How Independent Music Venues Became a Powerful Lobbying Force

A group of venue owners formed in response to the pandemic successfully got a $15 billion support bill passed to help small venues stay afloat during the pandemic.

February 25, 2021, 12:00 PM PST

By Diana Ionescu @aworkoffiction

Concert crowd

9089 - Pixabay / Concert crowd

Writing for Bloomberg CityLab, Rebecca Greenwald reports on the Save Our Stages Act, an initiative started by music venue owners that could help prop up independent venues during pandemic closures. Signed into law on December 27, the $15-billion piece of legislation is an unprecedented show of support for arts and culture—"for context, the National Endowment for Arts has awarded a total of around $5.5 billion since its founding in 1965."

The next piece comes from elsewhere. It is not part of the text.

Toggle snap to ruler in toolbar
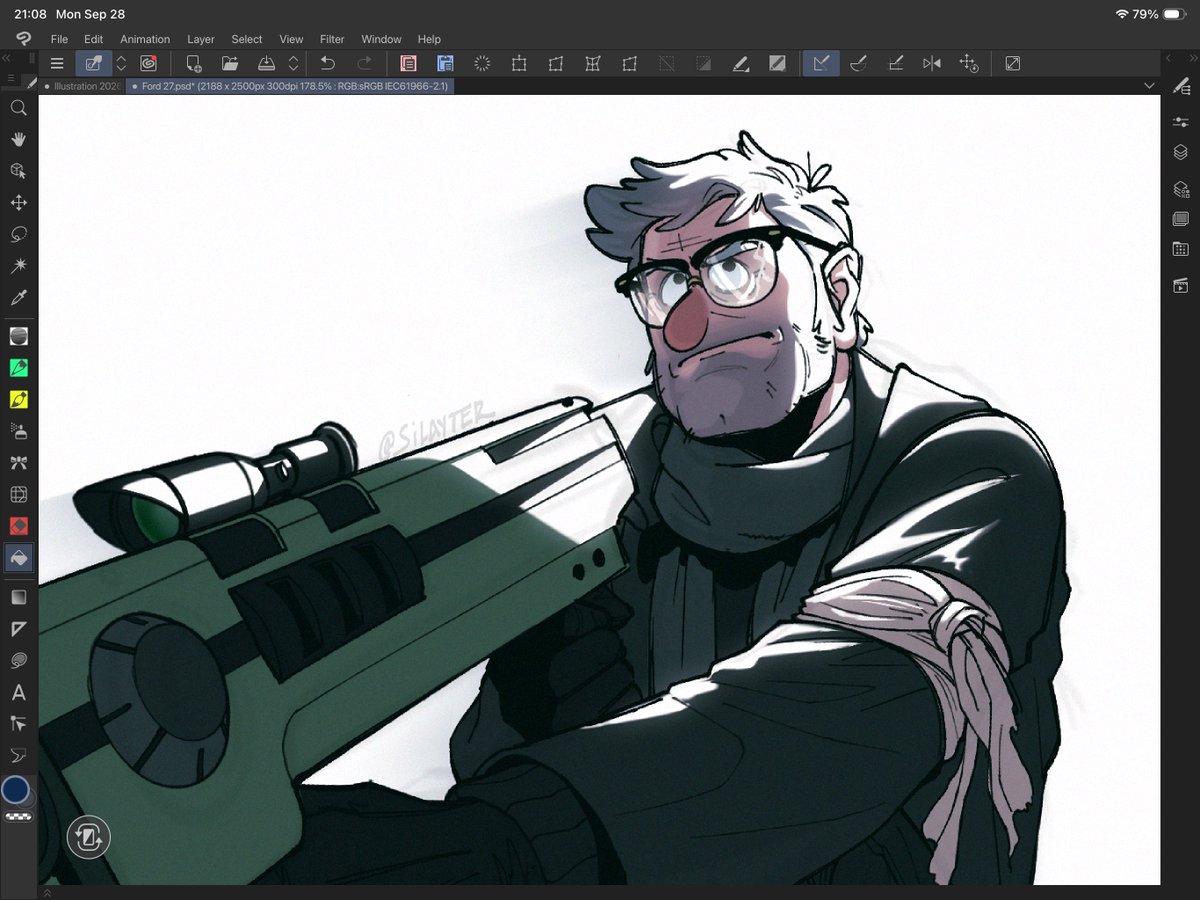 tap(821, 63)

Originally proposed by a newly formed nationwide coalition of music venues, the National Independent Venue Association (NIVA), the Save Our Stages Act recognizes the challenges faced by live entertainment venues, whose expenses to keep shuttered venues alive are putting many of them out of business. Unlike other businesses, federal programs like the Small Business Administration's Paycheck Protection Program don't necessarily help music venues. "The program’s mandate to put the majority of funds towards payroll rather than rent, mortgage, utilities and other overhead costs was completely untenable for businesses that weren’t open or operational," writes Greenwald, citing the average rent for independent venues as ranging between $10,000 and $60,000 per month.

Championed by Minnesota Senator Amy Klobuchar and co-sponsored by Texas Senator John Cornyn, the Save Our Stages Act focuses on "small business and economic recovery" and marks a "momentous occasion" for the NIVA. The group plans to continue its activism after the pandemic and use their newfound political voice to be "a player in Washington."